Work instructions - Rewrite the rows below, swapping "Image resolution" for "Picture size" and keeping everything else the same. Leave the pictures out.

A run of records:
□ □ □ □ □
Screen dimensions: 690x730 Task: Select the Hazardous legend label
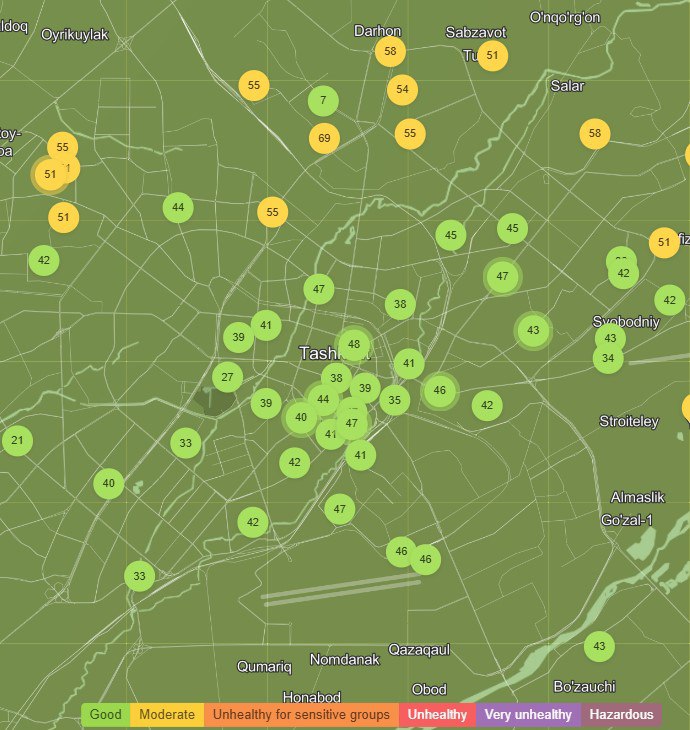[621, 715]
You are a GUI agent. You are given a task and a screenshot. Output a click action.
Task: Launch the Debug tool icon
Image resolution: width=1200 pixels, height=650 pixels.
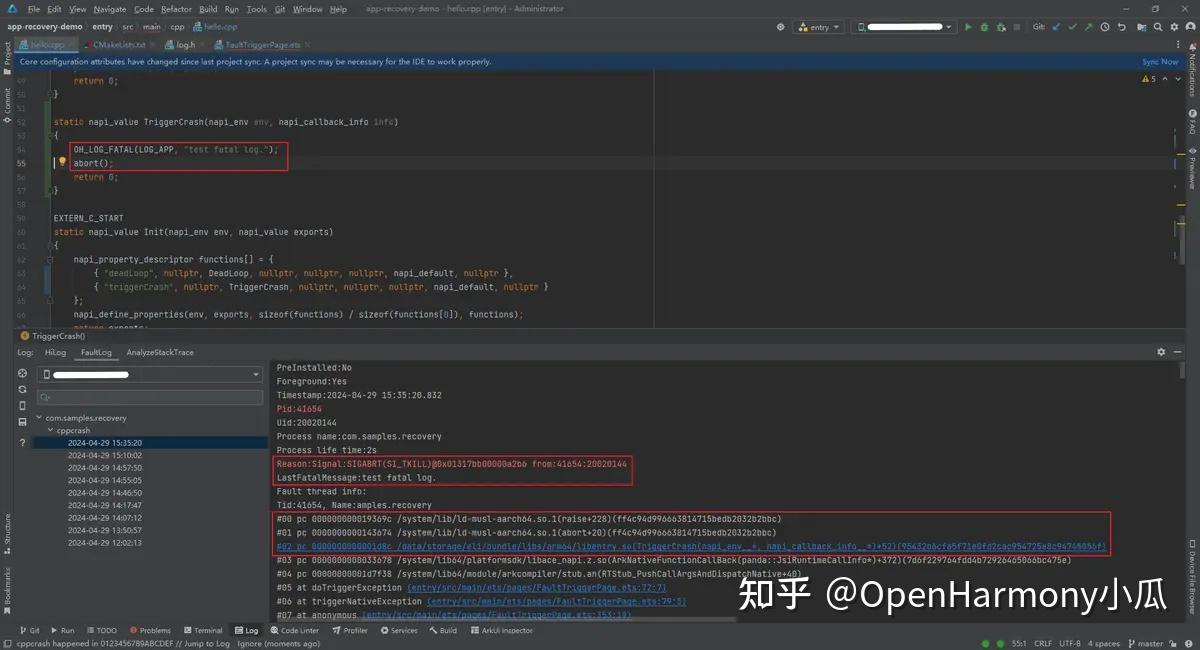click(984, 27)
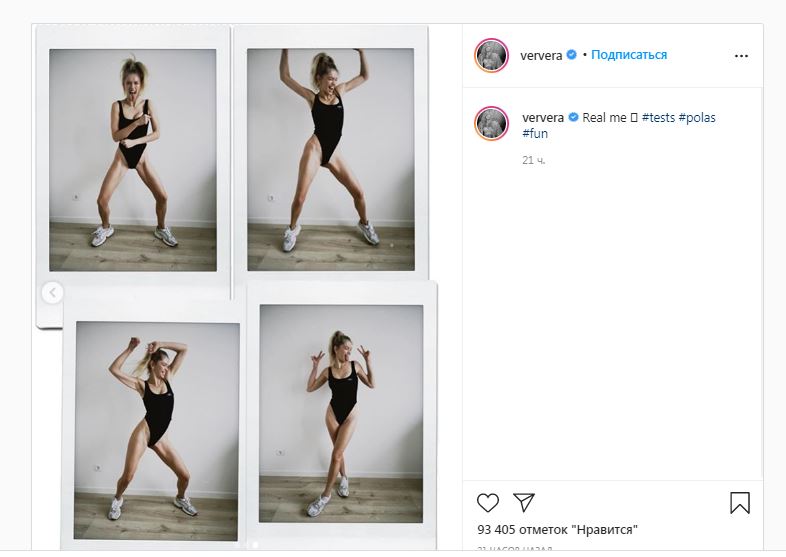786x557 pixels.
Task: Like the post with the heart icon
Action: 488,502
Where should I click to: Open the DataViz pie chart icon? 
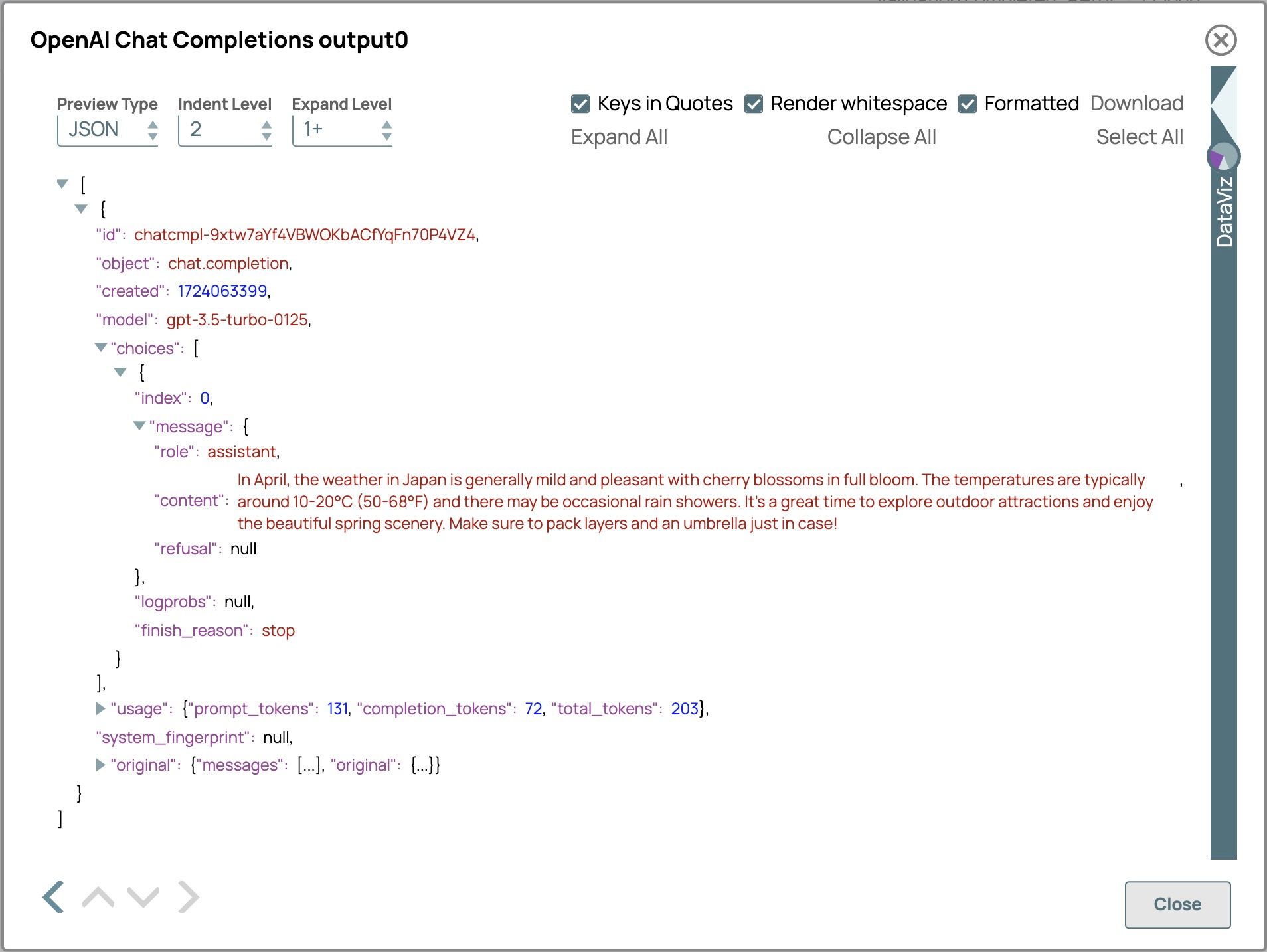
□ □ □ □ □
Solved exercise -
Screen dimensions: 690x730 Task: Select the Hazardous legend label
[621, 715]
You are a GUI agent. You are given a task and a screenshot. Output a click action.
Task: Launch the Debug tool icon
Picture size: width=1200 pixels, height=650 pixels.
click(984, 27)
786x557 pixels.
Task: Like the post with the heart icon
Action: 488,502
Where should I click to: Open the DataViz pie chart icon? 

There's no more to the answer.